**Brief A**
In the entries, from the line with "Given: Download the" up to and including the line with "Looking at the", can you substitute "invoice" for "report" and give those lines back with everything else unchanged, leaving out the pictures?

**Document extract**
3 stories documenting the out of touch and corrupted mindset of the “greens” and their ilks

Image: Director of the Hayden Planetarium Neil deGrasse Tyson speaks as host of the Apollo 40th anniversary celebration held at the National Air and Space Museum, Monday, July 20, 2009 in Washington. By NASA/Bill Ingalls – https://archive.org/details/200907200054HQhttp://www.flickr.com/photos/nasahqphoto/3806476522, Public Domain, Link

First story: Oops! Climate Cultist Destroys Own Position

By Daren Jonescu

Astrophysicist Neil deGrasse Tyson has been doing the leftist media interview circuit recently, pressing his peculiar thesis that professional (i.e., paid) scientists are a superior class of humans whose conclusions are intrinsically beyond reproach and must therefore be accepted blindly by unscientific lunks like you.

In each of these interviews, a non-climate scientist asks a series of predetermined questions designed to elicit rehearsed responses from the non-climate scientist Tyson, the upshot of which is that (a) people who question man-made global warming are anti-scientific fools driven by irrational agendas; (b) scientific consensus is not the product of the social and political pressures of academic life working on the minds of the career-motivated, publication-obsessed majority of scholarly mediocrities, but rather consensus is the very definition of Objective Truth; and (c) anyone who questions a scientific consensus poses a threat to the survival of democracy.

**Dataset excerpts**
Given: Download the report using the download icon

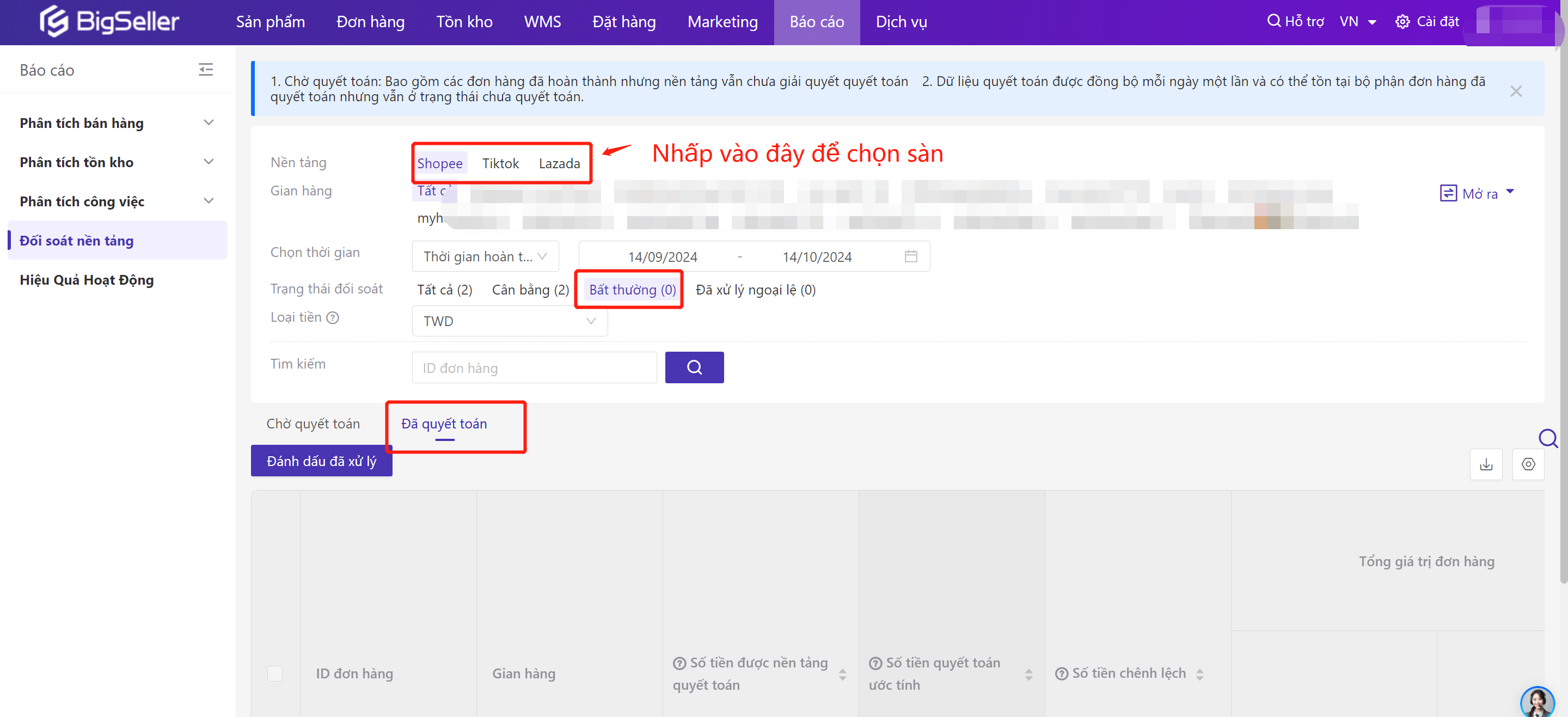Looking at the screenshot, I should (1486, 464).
---
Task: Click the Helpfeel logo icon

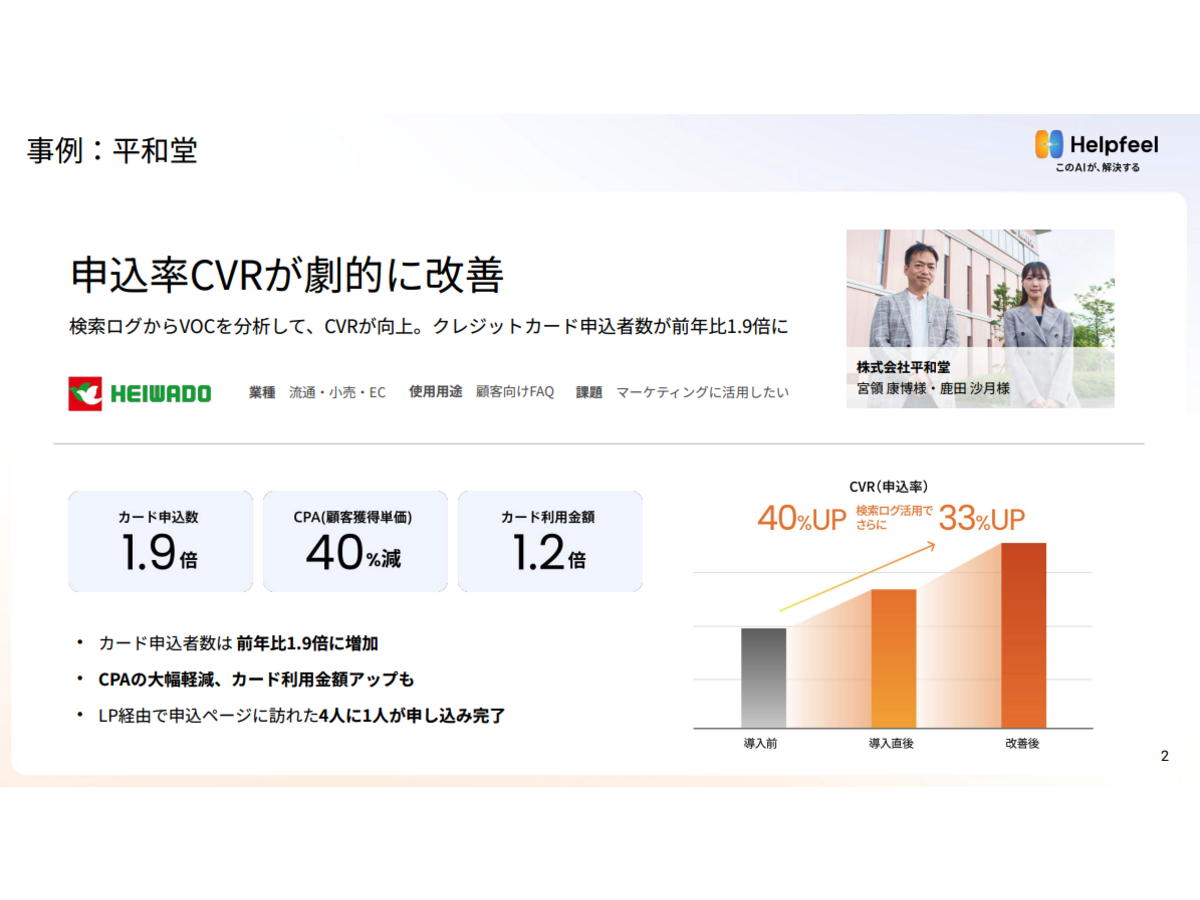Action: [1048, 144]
* * *
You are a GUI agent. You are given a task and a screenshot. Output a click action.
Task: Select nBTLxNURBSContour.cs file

**Brief B**
Can you output the whole article about Neil deGrasse Tyson's interviews word for word?

**Task result A**
Given: Download the invoice using the download icon

Looking at the screenshot, I should (1486, 464).

**Task result B**
3 stories documenting the out of touch and corrupted mindset of the “greens” and their ilks

Image: Director of the Hayden Planetarium Neil deGrasse Tyson speaks as host of the Apollo 40th anniversary celebration held at the National Air and Space Museum, Monday, July 20, 2009 in Washington. By NASA/Bill Ingalls – https://archive.org/details/200907200054HQhttp://www.flickr.com/photos/nasahqphoto/3806476522, Public Domain, Link

First story: Oops! Climate Cultist Destroys Own Position

By Daren Jonescu

Astrophysicist Neil deGrasse Tyson has been doing the leftist media interview circuit recently, pressing his peculiar thesis that professional (i.e., paid) scientists are a superior class of humans whose conclusions are intrinsically beyond reproach and must therefore be accepted blindly by unscientific lunks like you.

In each of these interviews, a non-climate scientist asks a series of predetermined questions designed to elicit rehearsed responses from the non-climate scientist Tyson, the upshot of which is that (a) people who question man-made global warming are anti-scientific fools driven by irrational agendas; (b) scientific consensus is not the product of the social and political pressures of academic life working on the minds of the career-motivated, publication-obsessed majority of scholarly mediocrities, but rather consensus is the very definition of Objective Truth; and (c) anyone who questions a scientific consensus poses a threat to the survival of democracy.